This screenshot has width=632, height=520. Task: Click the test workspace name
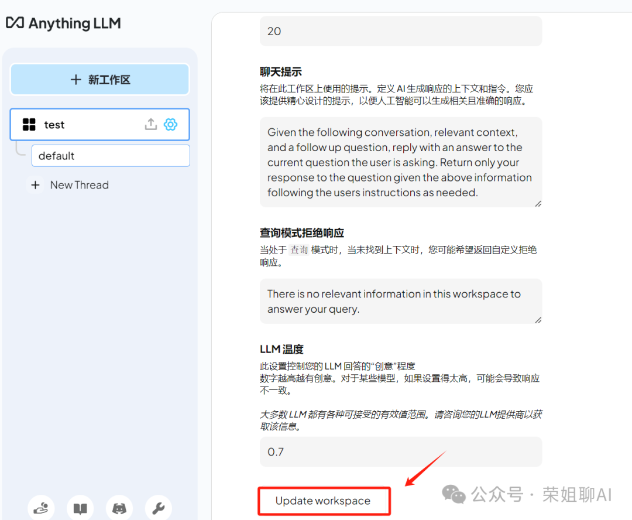[54, 124]
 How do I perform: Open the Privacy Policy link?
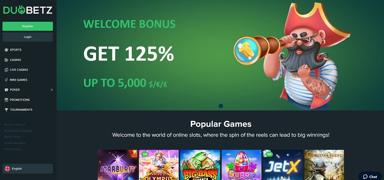click(13, 149)
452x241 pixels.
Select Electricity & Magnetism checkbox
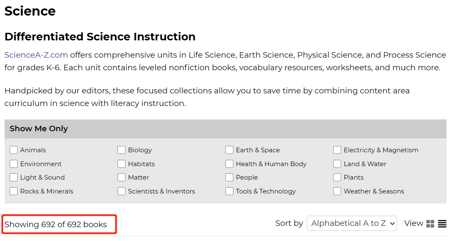(x=337, y=150)
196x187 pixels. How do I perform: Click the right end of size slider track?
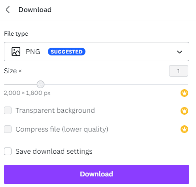coord(187,84)
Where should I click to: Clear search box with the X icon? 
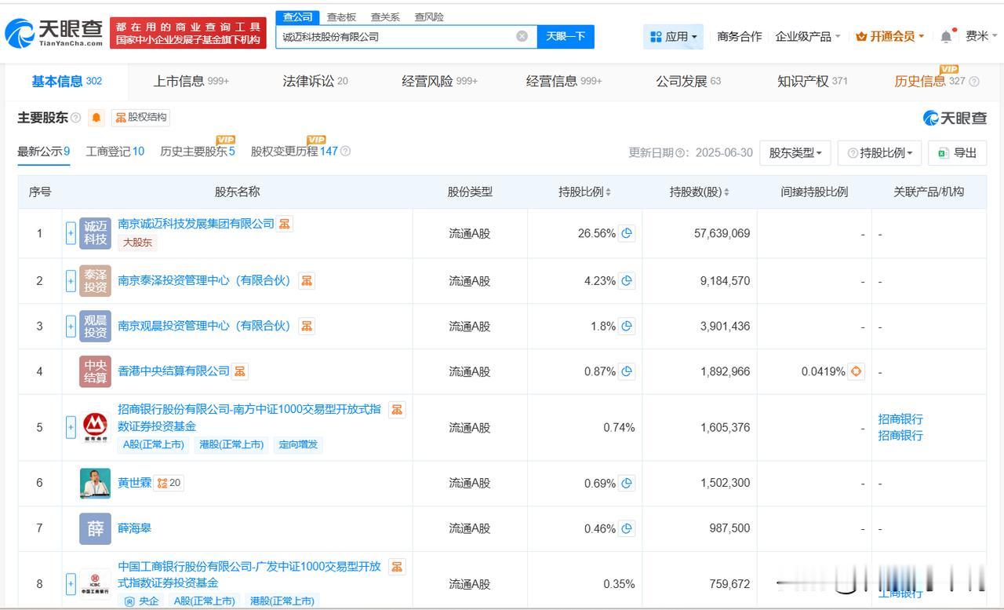522,36
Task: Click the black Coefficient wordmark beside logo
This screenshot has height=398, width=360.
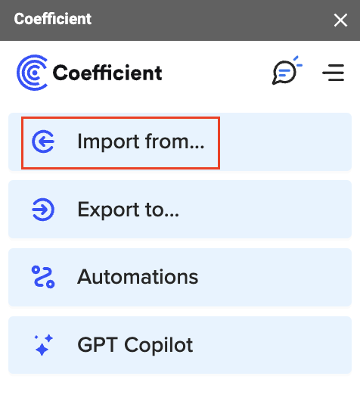Action: click(107, 73)
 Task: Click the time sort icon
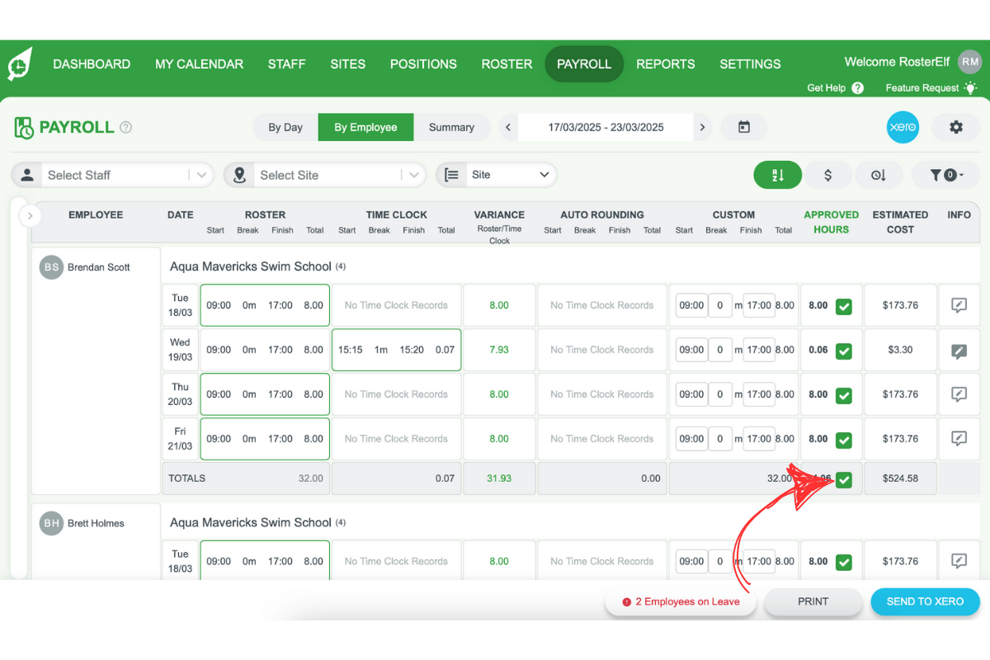tap(879, 175)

#### What you will do
Output all the material verbatim, skipping every image.

#### Exercise answer
This screenshot has width=632, height=520. Task: Click the test workspace name
[54, 124]
 How do I perform: Open the Privacy Policy link?
click(13, 149)
452x241 pixels.
Select Electricity & Magnetism checkbox
(x=337, y=150)
196x187 pixels. How do I perform: Click the right end of size slider track?
coord(187,84)
Where should I click to: Clear search box with the X icon? 
522,36
Task: Click the black Coefficient wordmark beside logo
This screenshot has height=398, width=360.
Action: click(107, 73)
 Task: Click the time sort icon
tap(879, 175)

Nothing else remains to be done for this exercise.